Tissue sections containing liver stage parasites at day 5 post infection were used for laser capture microdissection (LCM), because the RT-PCR results identified this time point of the developing schizont as expressing message from genes that were associated with sporozoites, liver stages and blood stages of the parasites' lifecycle. Additionally, the parasites could be easily visualized by the standard staining protocol without more complex immunostaining.
Mice inoculated with malaria are treated with a known anti-malarial agent such as primaquine to establish effectiveness of this agent in the mouse model. Primaquine has a demonstrated effectiveness for the treatment of liver stage, and can be used as a positive control.
Confirmation that antibody can block invasion further establishes that passive immunotherapy can prevent infection during or after exposure in the animal model, and that the model can be used to facilitate vaccine development studies by establishing which antigens, when used as immunogens, yield antibodies or antibody profiles that can prevent infection with plasmodium.

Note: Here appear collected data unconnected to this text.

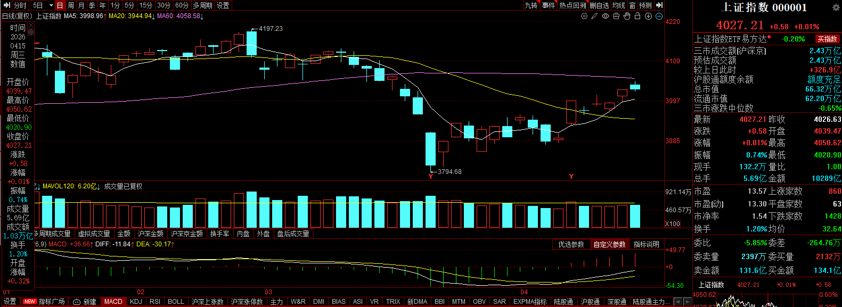Open the 5日 period dropdown arrow

coord(51,5)
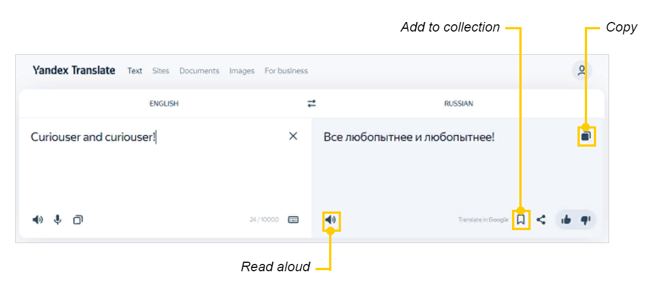Open the on-screen keyboard
The height and width of the screenshot is (291, 652).
coord(293,220)
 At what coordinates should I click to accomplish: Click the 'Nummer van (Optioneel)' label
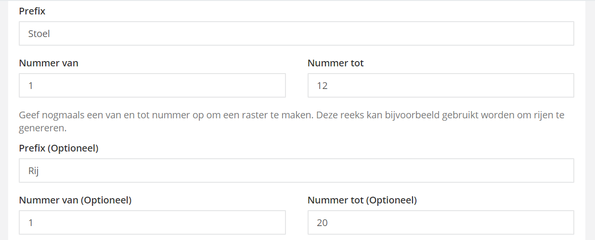75,200
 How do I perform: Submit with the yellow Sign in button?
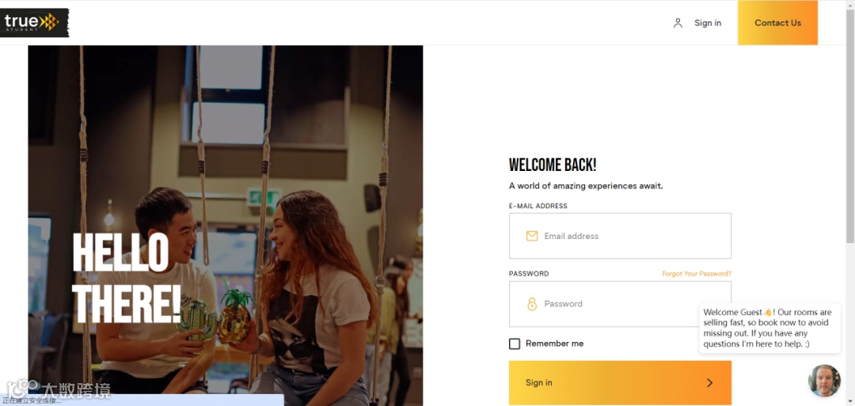coord(620,382)
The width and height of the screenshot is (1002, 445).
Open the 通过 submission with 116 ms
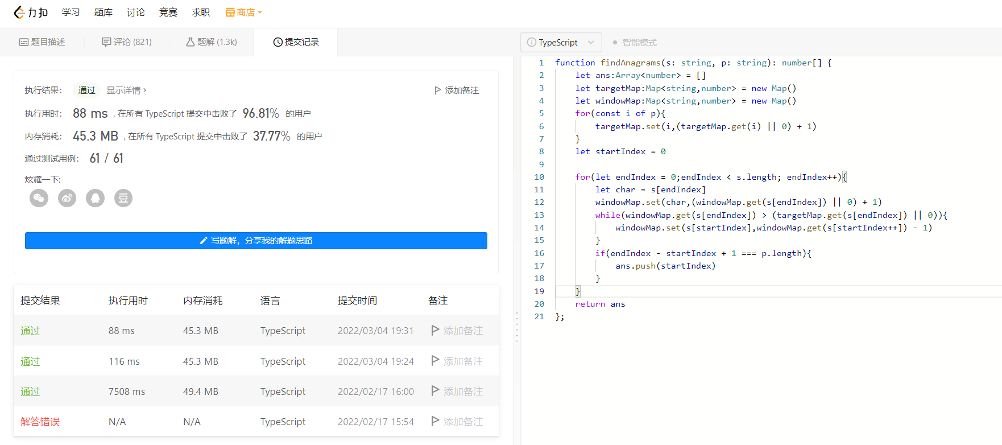click(30, 361)
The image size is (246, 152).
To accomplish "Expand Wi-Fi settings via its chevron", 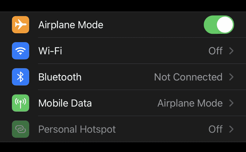I will [x=231, y=51].
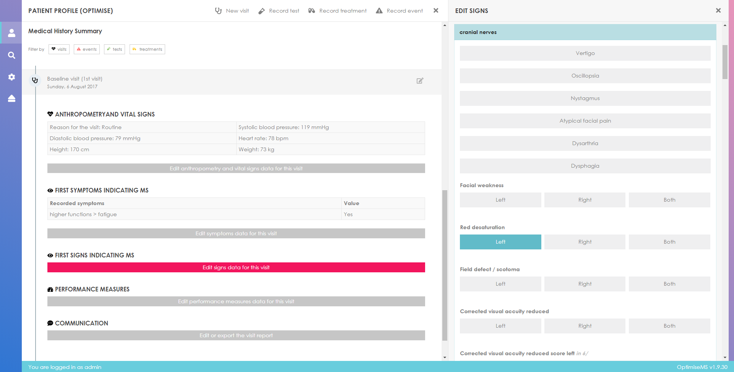Open settings gear in left sidebar

click(x=11, y=77)
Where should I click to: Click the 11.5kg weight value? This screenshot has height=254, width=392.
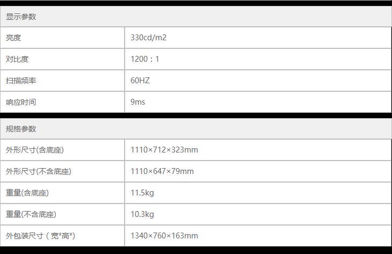[x=142, y=193]
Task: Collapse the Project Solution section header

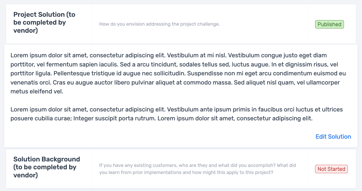Action: [x=44, y=23]
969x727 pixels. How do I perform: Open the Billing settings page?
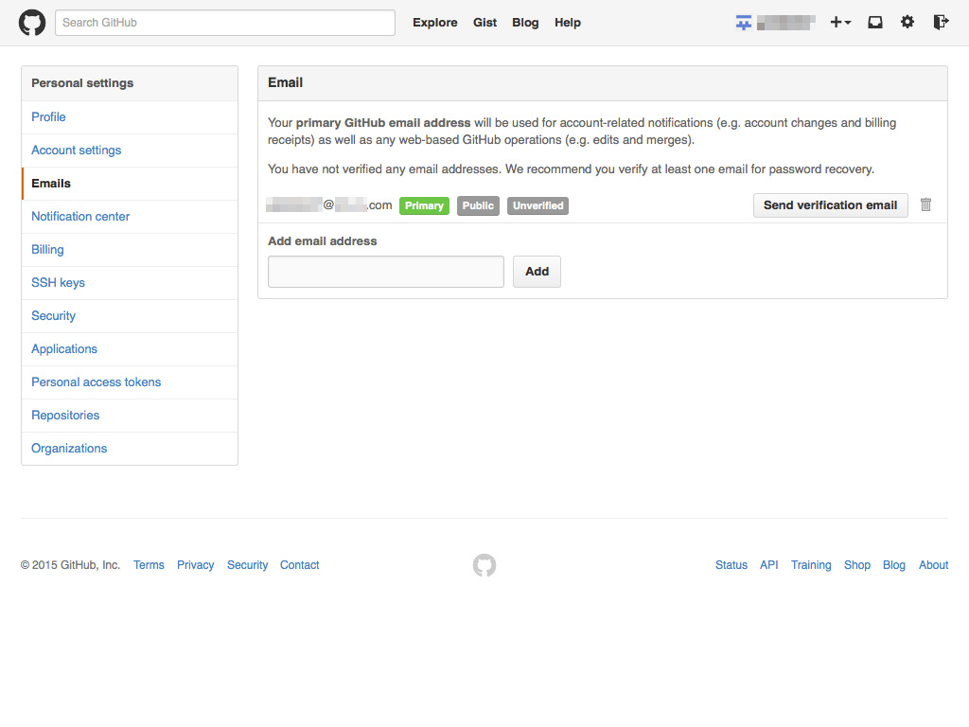pyautogui.click(x=47, y=249)
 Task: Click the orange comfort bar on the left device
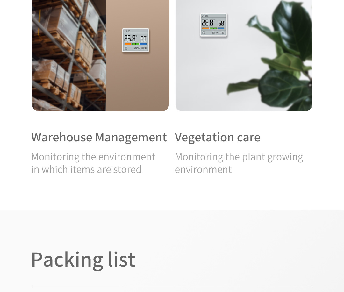coord(128,44)
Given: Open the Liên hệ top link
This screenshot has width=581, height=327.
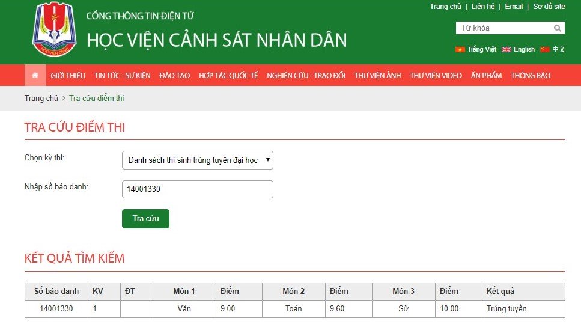Looking at the screenshot, I should pos(483,7).
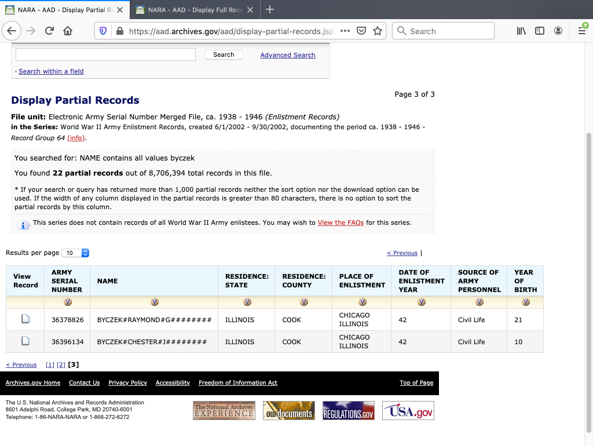Sort by Army Serial Number column
This screenshot has height=445, width=593.
coord(68,302)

Immune sera from volunteers are used to test for ability to block infection in the animal model. If variation in ability to block infection is seen (as is the case in in vitro studies), the antibody profiles from the different sera are examined to characterize effective sera. Such profiles provide patterns for passive immunotherapy for blockade with immune sera or immunoglobulin preparations.

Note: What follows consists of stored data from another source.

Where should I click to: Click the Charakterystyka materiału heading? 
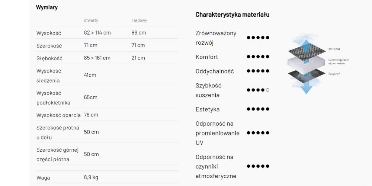click(x=232, y=15)
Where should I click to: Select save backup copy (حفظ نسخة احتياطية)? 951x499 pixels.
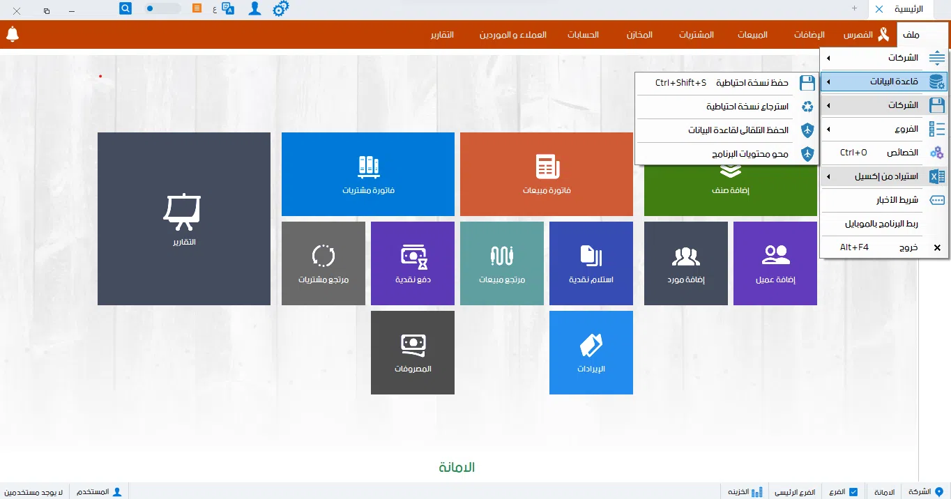point(725,83)
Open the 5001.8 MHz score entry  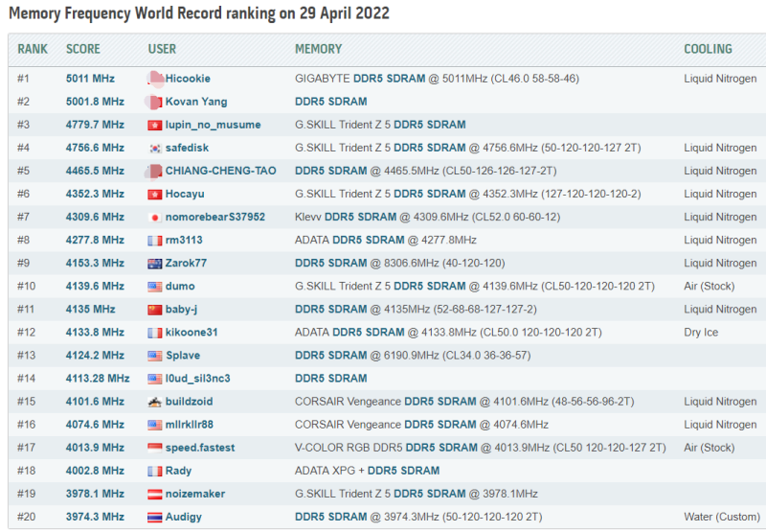[95, 102]
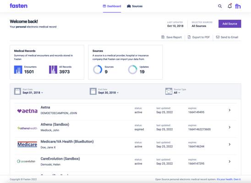Viewport: 251px width, 183px height.
Task: Expand the Athena (Sandbox) row chevron
Action: pyautogui.click(x=229, y=127)
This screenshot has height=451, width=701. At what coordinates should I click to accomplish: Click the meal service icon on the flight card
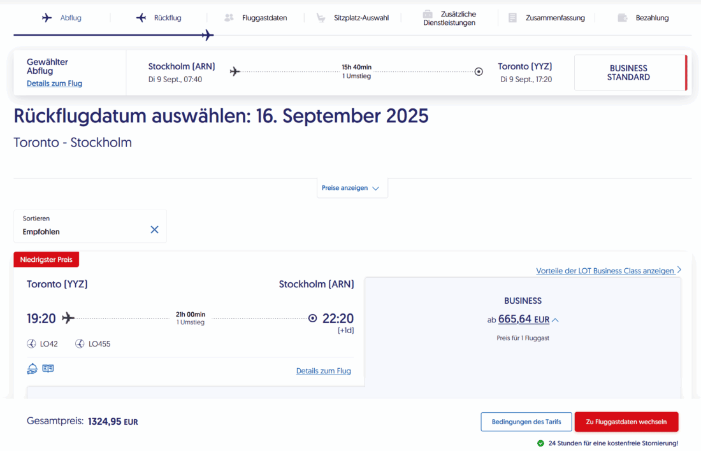pyautogui.click(x=33, y=368)
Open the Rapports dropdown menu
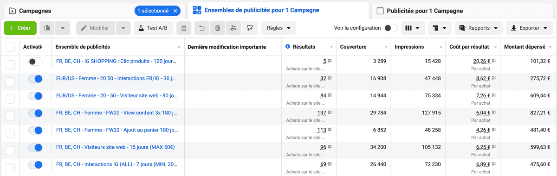The width and height of the screenshot is (557, 176). [479, 28]
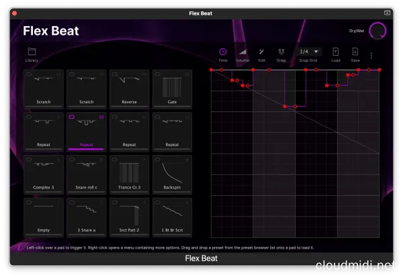
Task: Trigger the Snare roll c pad
Action: point(86,174)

Monoclonal antibodies to the parasite are assessed for the ability to block infection. Such antibodies have been very effective at blocking infection in vitro, but have not been examined in clinical settings. Effective blockade in the animal model indicates such approaches are viable clinical strategies and allow more directed work for vaccine development. Of particular interest is the ability of the monoclonal antibody 2A10 (available from the MR4 program at ATCC) to block infection.
Evidence that antibodies block malarial invasion in the in vivo model of P. falciparum infection of the invention provides assays for examining passive immunotherapy agents, and vaccine development for clinical application.

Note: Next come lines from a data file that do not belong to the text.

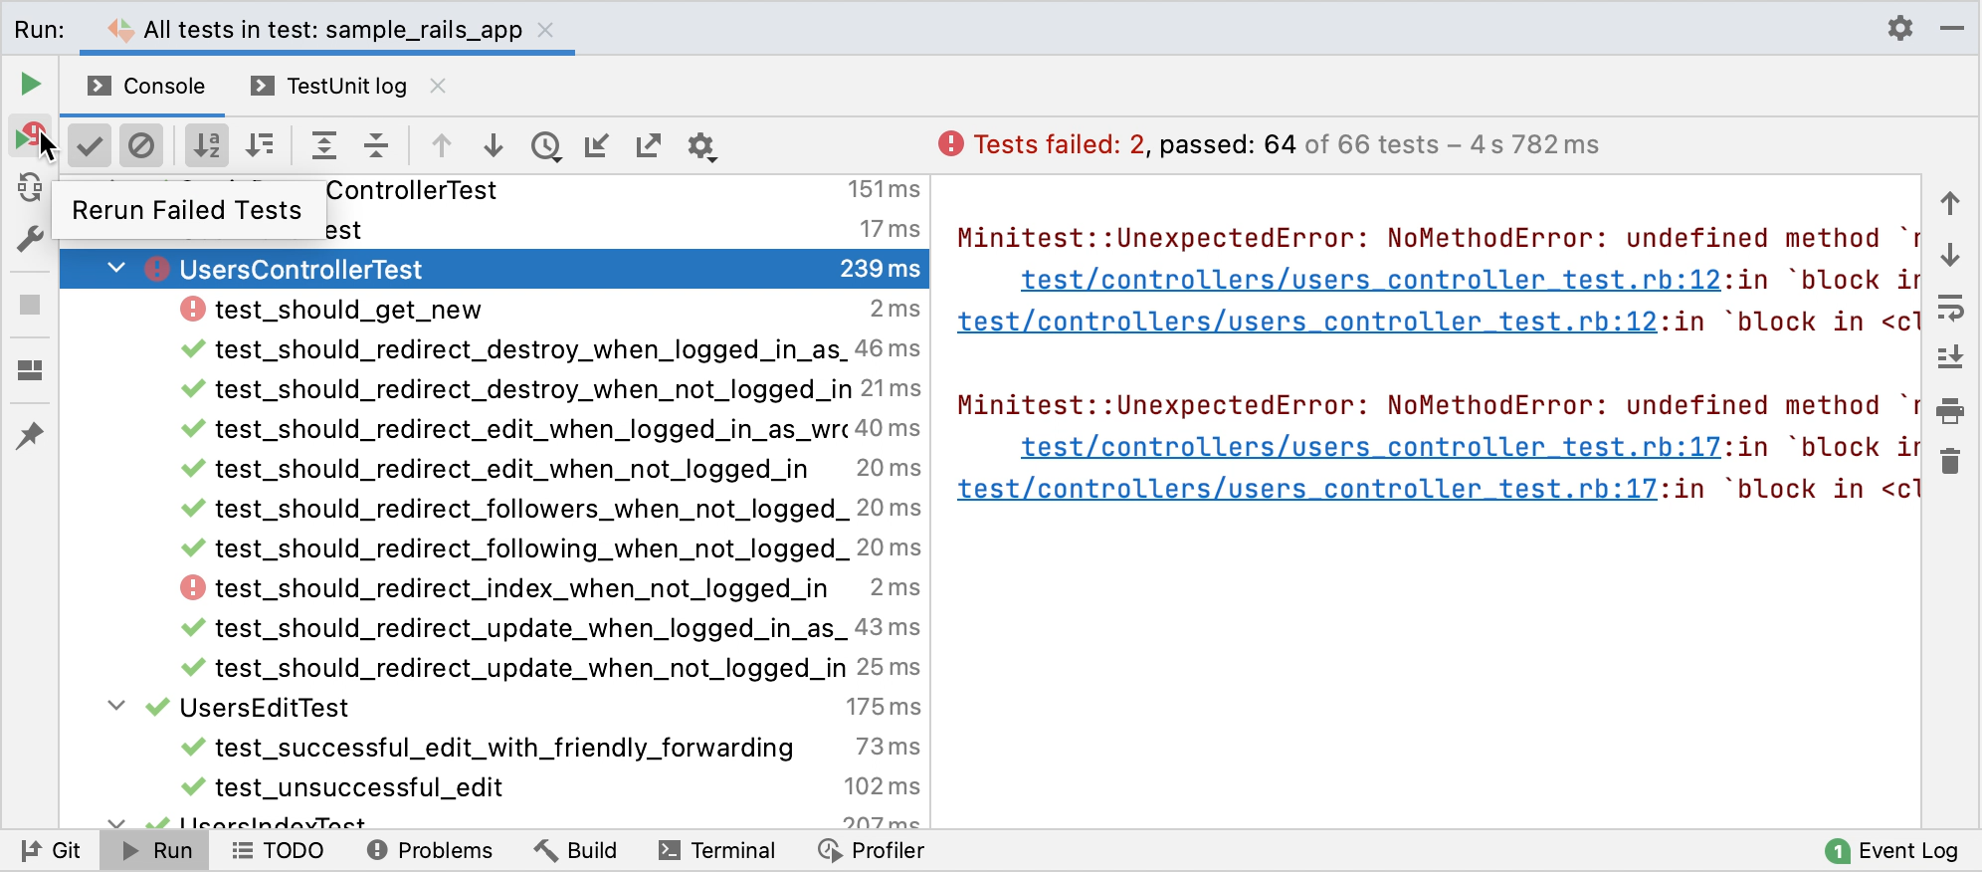The height and width of the screenshot is (872, 1982).
Task: Select test_should_redirect_index_when_not_logged_in test
Action: (520, 588)
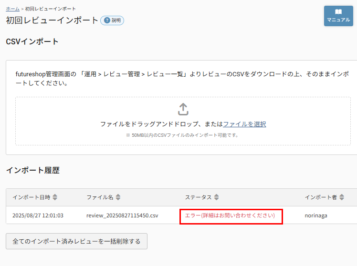Click 初回レビューインポート in the breadcrumb trail

[50, 9]
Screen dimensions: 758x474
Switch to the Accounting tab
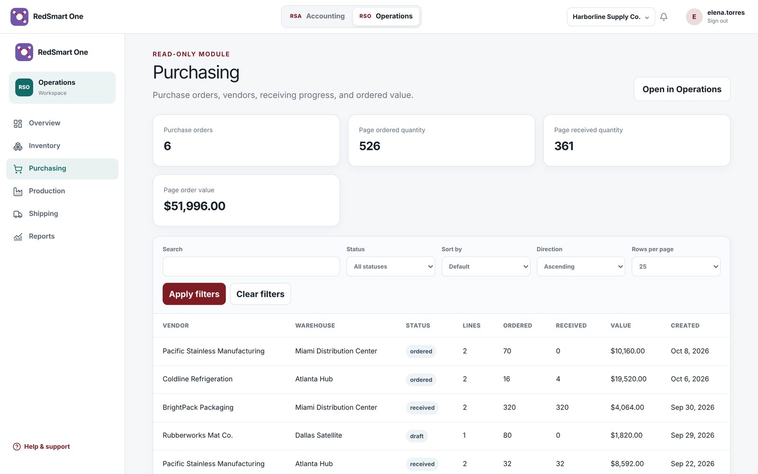point(317,16)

The animal models can be used to generate high quality parasitic antigen preparations to further facilitate production of anti-malarial antibodies. Such antigens can be obtained from any stage of malarial infection of the animal, and can be obtained from the appropriate tissue according to methods well known in the art.
While the present invention has been described with reference to the specific embodiments thereof, it should be understood by those skilled in the art that various changes may be made and equivalents may be substituted without departing from the true spirit and scope of the invention. In addition, many modifications may be made to adapt a particular situation, material, composition of matter, process, process step or steps, to the objective, spirit and scope of the present invention. All such modifications are intended to be within the scope of the claims appended hereto.